School district leaders notice that student performance is impacted by forces that go well beyond what happens just within each school's walls. In an October community meeting held included in the planning process, the district's superintendent, A. Marcus Nelson, told a packed audience, \”That's why we push our kids so difficult. We have very little charge of the things they go home to. I know kids in Waco ISD at this time the biggest problem they've is, are they likely to go to Texas Tech or are they likely to Texas A&M? But sitting right alongside that student is a student who has no home support. They go home, and they are the oldest in their family and have to take care of their siblings. With that kid, you have to level the playing field and also have to visualize personal responsibility, this kid needs more support and help.\”
The actions being threatened by Texas education officials are similar to those that have been tried in struggling districts across the nation. The district can be instructed to relinquish charge of five of the lowest performing schools, with programs that provide about 16 percent of their student population, and switch them over to independent charter school managers. More drastically, the state could disband the board and assume direct control of some or all of Waco's public school system, creating what has become known in Louisiana like a \”recovery school district.\” In the two cases, local charge of schools is diminished to acquire solutions that have not proved successful in other locations.
In response, the district is partnering with Prosper Waco to create a comprehensive community school approach. According to the Waco Tribune-Herald, the arrangement allows Prosper Waco to do what it really does best and \”coordinate services for college students, while leaving the majority of the management to Waco ISD.-The arrangement would involve an increased focus on the needs, both in and out of the classroom.\”
Unlike other communities where schools happen to be turned over to personal organizations (nonprofit or for-profit) to operate as independent charter schools, the Waco idea seeks to draw around the unique strengths of the nonprofit organization to boost the present operation of the school. Matthew Polk, Waco ISD's executive director, shared with the Tribune-Herald his vision of the emerging partnership:
This is something educators discuss all the time. They talk about a holistic approach to education. Educators who're teaching and serving in Waco ISD be aware of impact of poverty on the kids they serve and their academic performance-It's an excessive amount of to inquire about educators who are running a school, who're preparing lessons every day and teaching kids, also to be social workers, also to try to figure out this complete maze of organizations and programs in the community that will help their kids.

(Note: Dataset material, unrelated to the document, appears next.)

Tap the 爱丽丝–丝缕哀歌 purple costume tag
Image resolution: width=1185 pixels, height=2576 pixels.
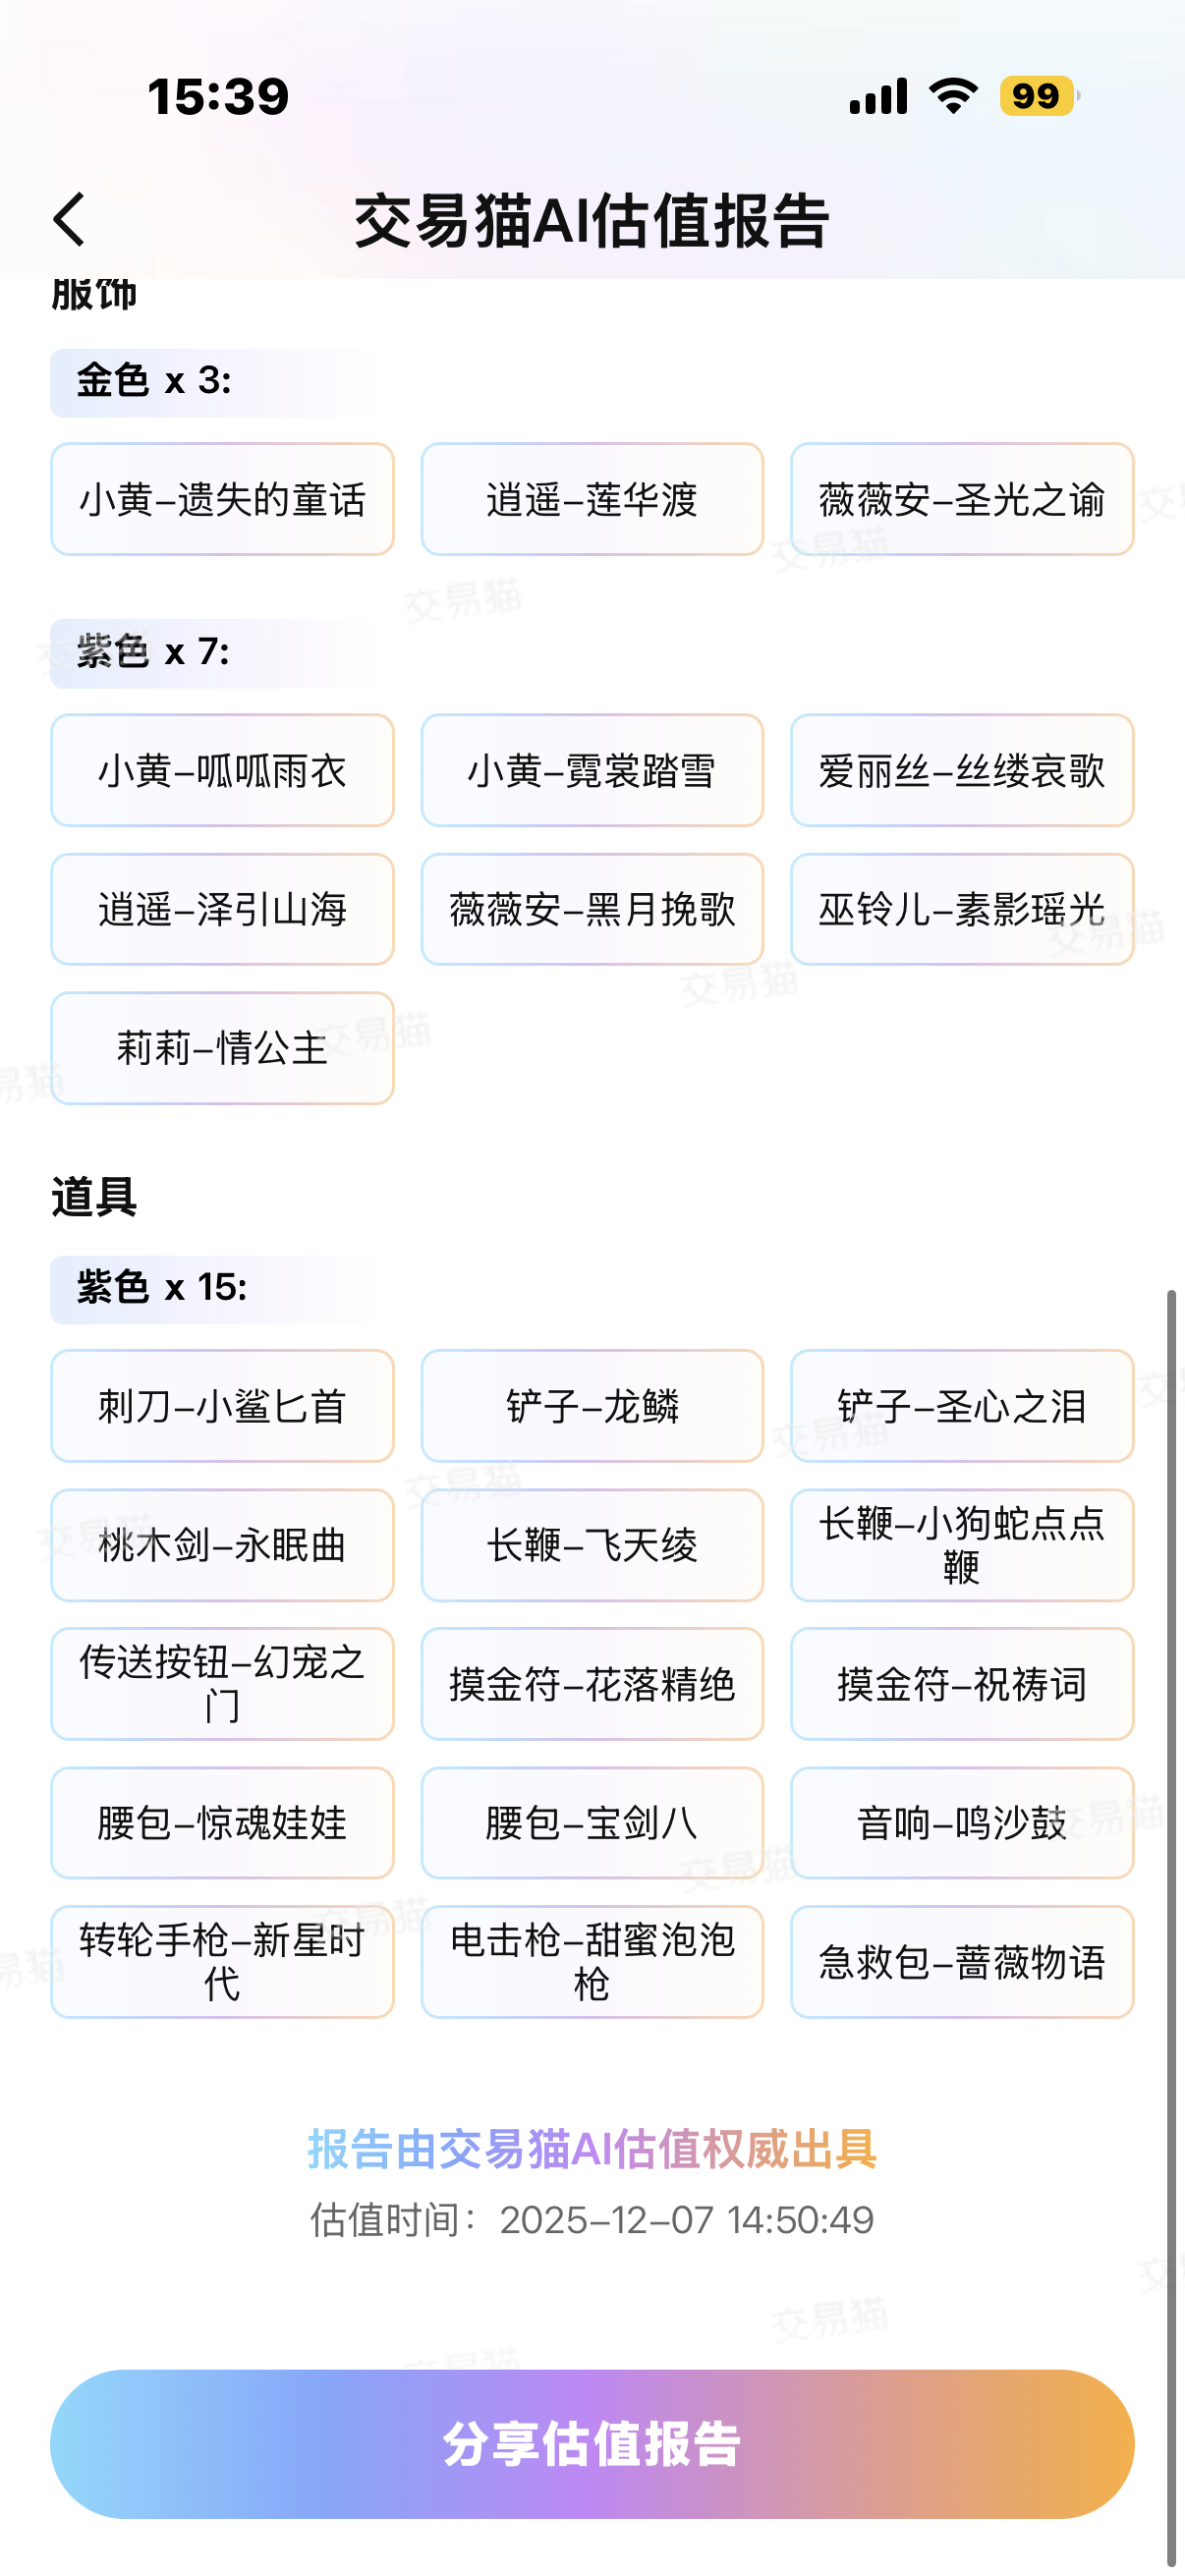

Prosper Waco brings assets to the table. Formed in 2021 \”to build an atmosphere in which all members of our Waco community are able to measurably improve their education, health, and financial security,\” PW sees itself as organizing its community partners to do what no single organization can do alone. Prosper Waco spokeswoman Christina Helmick told the Tribune-Herald that \”We don't have to go outside to look for other things we need to generate. We have everything we want right here in Waco. It is simply we need to take it all together in a coordinated way.\”
The WISD-Progress Waco partnership can comprehensively address the needs of the children they serve and mitigate the negative impact of poverty, homelessness, and bias while retaining local charge of schools. It will work when the resources are sufficient to satisfy the promise and the community remains an active part of the equation. Martin Blank, president of the Institute for Educational Leadership, emphasized in the Huffington Post that \”community schools do concentrate on organizing health insurance and social supports, but family and community engagement, along with a robust curriculum with expanded learning opportunities during and past the school day will also be part the equation.\” As currently envisioned, Waco students may benefit from this comprehensive vision staying at the core of the reinvigorated schools.